What about the market clearing prices in the electricity market?
n.buses_t.marginal_price
Bus | A | B |
---|---|---|
snapshot | ||
now | 172.413793 | -0.0 |
Modifying networks#
Modifying data of components in an existing PyPSA network can be done by modifying the entries of a pandas.DataFrame
. For instance, if we want to reduce the cross-border transmission capacity between Region A and Region B, we’d run:
n.links.loc["A-B", "p_nom"] = 400
n.links
bus0 | bus1 | type | carrier | efficiency | active | build_year | lifetime | p_nom | p_nom_mod | ... | shut_down_cost | min_up_time | min_down_time | up_time_before | down_time_before | ramp_limit_up | ramp_limit_down | ramp_limit_start_up | ramp_limit_shut_down | p_nom_opt | |
---|---|---|---|---|---|---|---|---|---|---|---|---|---|---|---|---|---|---|---|---|---|
Link | |||||||||||||||||||||
A-B | A | B | AC | 1.0 | True | 0 | inf | 400.0 | 0.0 | ... | 0.0 | 0 | 0 | 1 | 0 | NaN | NaN | 1.0 | 1.0 | 500.0 |
1 rows × 34 columns
n.optimize(solver_name="highs")
You can see that the production of the hydro power plant was reduced and that of the gas power plant increased owing to the reduced transmission capacity.
n.generators_t.p
Generator | B hydro | A coal | A wind | A gas | A oil |
---|---|---|---|---|---|
snapshot | |||||
now | 1050.0 | 35000.0 | 3000.0 | 1600.0 | 2000.0 |
Exploring the optimization model#
n.model
Linopy LP model
===============
Variables:
----------
* Generator-p (snapshot, Generator)
* Link-p (snapshot, Link)
Constraints:
------------
* Generator-fix-p-lower (snapshot, Generator-fix)

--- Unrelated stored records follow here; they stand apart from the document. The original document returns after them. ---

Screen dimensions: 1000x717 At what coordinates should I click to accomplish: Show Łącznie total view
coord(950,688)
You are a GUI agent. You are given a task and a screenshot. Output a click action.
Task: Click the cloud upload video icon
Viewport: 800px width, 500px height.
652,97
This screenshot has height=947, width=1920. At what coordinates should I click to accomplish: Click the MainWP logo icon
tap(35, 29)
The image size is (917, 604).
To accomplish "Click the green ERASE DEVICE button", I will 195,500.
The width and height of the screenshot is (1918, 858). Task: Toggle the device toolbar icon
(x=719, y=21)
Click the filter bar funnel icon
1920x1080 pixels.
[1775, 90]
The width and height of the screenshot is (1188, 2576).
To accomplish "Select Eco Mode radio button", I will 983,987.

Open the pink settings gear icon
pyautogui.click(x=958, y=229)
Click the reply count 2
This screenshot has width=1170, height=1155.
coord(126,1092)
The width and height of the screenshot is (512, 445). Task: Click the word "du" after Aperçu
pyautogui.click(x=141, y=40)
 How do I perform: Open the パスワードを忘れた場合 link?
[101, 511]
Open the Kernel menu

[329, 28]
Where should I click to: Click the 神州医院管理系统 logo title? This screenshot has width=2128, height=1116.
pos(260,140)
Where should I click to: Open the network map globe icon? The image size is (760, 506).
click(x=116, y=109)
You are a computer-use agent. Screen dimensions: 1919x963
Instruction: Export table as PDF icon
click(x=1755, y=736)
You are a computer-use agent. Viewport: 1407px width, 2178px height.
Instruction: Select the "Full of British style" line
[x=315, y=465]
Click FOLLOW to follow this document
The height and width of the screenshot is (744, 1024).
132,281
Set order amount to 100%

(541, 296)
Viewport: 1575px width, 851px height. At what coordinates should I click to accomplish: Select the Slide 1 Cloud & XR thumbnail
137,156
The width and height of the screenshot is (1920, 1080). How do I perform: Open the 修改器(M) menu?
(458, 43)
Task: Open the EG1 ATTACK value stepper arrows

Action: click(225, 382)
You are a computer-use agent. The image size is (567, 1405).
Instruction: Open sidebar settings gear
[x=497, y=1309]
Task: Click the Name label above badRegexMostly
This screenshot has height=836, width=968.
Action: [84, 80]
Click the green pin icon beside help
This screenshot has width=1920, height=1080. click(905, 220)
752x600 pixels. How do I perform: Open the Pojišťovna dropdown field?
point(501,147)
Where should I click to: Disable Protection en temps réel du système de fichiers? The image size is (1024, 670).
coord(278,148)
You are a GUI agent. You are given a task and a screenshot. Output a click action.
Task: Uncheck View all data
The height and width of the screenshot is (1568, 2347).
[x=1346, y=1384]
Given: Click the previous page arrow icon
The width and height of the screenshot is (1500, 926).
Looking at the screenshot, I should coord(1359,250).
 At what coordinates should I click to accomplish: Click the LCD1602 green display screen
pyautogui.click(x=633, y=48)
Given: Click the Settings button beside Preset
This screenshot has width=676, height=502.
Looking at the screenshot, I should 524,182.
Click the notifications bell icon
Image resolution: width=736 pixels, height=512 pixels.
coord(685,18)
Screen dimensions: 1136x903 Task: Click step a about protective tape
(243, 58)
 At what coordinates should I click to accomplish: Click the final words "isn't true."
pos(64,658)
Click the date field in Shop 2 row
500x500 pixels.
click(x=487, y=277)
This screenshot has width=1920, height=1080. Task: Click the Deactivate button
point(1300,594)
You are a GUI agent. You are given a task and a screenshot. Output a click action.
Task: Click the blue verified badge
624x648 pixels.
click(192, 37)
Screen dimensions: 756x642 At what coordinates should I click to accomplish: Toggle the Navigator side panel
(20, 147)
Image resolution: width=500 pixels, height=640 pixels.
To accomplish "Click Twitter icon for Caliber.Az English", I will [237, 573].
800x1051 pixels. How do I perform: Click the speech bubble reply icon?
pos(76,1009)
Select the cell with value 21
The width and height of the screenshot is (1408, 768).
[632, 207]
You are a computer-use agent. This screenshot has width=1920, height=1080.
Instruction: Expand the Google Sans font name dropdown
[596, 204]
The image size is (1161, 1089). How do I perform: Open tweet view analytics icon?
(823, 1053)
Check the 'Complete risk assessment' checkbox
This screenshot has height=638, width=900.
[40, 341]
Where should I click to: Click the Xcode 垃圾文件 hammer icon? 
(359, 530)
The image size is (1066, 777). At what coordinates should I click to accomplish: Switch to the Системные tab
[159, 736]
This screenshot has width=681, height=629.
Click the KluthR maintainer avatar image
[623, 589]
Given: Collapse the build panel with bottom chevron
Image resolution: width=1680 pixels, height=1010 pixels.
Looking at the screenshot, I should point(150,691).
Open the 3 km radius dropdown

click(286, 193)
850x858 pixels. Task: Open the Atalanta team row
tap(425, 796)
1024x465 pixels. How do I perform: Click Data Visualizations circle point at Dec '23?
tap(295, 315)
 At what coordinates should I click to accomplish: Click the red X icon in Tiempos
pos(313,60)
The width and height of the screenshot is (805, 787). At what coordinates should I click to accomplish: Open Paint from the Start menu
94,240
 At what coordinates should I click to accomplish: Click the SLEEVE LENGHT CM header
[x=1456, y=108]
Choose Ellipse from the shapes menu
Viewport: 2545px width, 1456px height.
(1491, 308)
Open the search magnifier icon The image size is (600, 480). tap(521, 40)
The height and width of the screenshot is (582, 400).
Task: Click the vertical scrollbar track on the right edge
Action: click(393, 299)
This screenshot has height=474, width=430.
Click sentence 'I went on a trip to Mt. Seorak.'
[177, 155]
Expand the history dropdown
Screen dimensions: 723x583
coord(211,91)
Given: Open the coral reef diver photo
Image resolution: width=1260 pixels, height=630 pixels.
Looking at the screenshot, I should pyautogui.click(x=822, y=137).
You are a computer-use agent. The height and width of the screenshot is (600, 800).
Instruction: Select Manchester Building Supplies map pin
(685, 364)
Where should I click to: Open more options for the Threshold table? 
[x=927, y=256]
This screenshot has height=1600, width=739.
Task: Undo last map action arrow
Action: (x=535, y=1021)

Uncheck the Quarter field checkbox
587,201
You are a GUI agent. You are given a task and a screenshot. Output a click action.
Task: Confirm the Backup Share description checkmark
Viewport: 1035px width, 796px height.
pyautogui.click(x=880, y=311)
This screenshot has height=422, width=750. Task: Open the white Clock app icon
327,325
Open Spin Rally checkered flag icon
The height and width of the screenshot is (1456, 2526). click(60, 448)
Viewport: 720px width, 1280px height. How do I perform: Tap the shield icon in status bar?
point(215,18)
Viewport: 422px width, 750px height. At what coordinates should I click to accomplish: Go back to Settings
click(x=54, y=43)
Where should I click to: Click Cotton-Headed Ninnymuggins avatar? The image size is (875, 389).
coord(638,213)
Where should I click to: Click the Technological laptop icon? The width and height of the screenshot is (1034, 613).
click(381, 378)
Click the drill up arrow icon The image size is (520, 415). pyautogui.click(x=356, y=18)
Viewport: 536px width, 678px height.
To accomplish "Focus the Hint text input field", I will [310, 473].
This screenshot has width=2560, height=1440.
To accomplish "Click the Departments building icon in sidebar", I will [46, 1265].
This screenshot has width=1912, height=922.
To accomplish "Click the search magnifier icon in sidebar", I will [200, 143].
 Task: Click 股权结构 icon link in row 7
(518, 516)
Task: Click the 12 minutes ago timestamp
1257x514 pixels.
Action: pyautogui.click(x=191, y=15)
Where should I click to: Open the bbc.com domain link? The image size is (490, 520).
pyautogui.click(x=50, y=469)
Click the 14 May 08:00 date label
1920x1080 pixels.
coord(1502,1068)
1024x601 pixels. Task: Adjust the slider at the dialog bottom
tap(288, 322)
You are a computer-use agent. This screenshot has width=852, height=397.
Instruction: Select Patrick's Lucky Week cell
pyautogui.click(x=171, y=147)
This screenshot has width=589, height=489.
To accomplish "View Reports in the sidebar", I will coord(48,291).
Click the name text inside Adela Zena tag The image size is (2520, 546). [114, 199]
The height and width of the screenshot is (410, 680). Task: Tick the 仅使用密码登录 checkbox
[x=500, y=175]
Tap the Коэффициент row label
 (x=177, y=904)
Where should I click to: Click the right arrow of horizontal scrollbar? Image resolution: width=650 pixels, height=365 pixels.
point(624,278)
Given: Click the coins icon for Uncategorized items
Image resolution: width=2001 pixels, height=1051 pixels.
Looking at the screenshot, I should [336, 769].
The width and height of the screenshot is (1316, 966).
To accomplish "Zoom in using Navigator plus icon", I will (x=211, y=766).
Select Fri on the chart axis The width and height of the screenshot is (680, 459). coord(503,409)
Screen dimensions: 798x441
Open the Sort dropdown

* Generator-fix-p-upper (snapshot, Generator-fix)
* Link-fix-p-lower (snapshot, Link-fix)
* Link-fix-p-upper (snapshot, Link-fix)
* Bus-nodal_balance (Bus, snapshot)
Status:
-------
ok
n.model.constraints["Generator-fix-p-upper"]
Constraint `Generator-fix-p-upper` [snapshot: 1, Generator-fix: 5]:
-------------------------------------------------------------------
[now, B hydro]: +1 Generator-p[now, B hydro] ≤ 1200.0
[now, A coal]: +1 Generator-p[now, A coal] ≤ 35000.0
[now, A wind]: +1 Generator-p[now, A wind] ≤ 3000.0
[now, A gas]: +1 Generator-p[now, A gas] ≤ 8000.0
[now, A oil]: +1 Generator-p[now, A oil] ≤ 2000.0
n.model.constraints["Bus-nodal_balance"]
Constraint `Bus-nodal_balance` [Bus: 2, snapshot: 1]:
-----------------------------------------------------
[A, now]: +1 Generator-p[now, A coal] + 1 Generator-p[now, A wind] + 1 Generator-p[now, A gas] + 1 Generator-p[now, A oil] - 1 Link-p[now, A-B] = 42000.0
[B, now]: +1 Generator-p[now, B hydro] + 1 Link-p[now, A-B] = 650.0
n.model.objective
Objective:
----------
LinearExpression: +24.24 Generator-p[now, A coal] + 172.4 Generator-p[now, A gas] + 137.1 Generator-p[now, A oil]
Sense: min
Value: 1398632.6317348
Exercises#
Task 1: Model an outage of the transmission line by setting it’s capacity to zero. How does the model compensate for the lack of transmission?
Task 2: Double the wind capacity. How is the electricity price affected? What generator is price-setting?
Task 3: Region A brings a new 1000 MW nuclear power plant into operation with an estimated marginal electricity generation cost of 20 €/MWh. Will that affect the electricity price?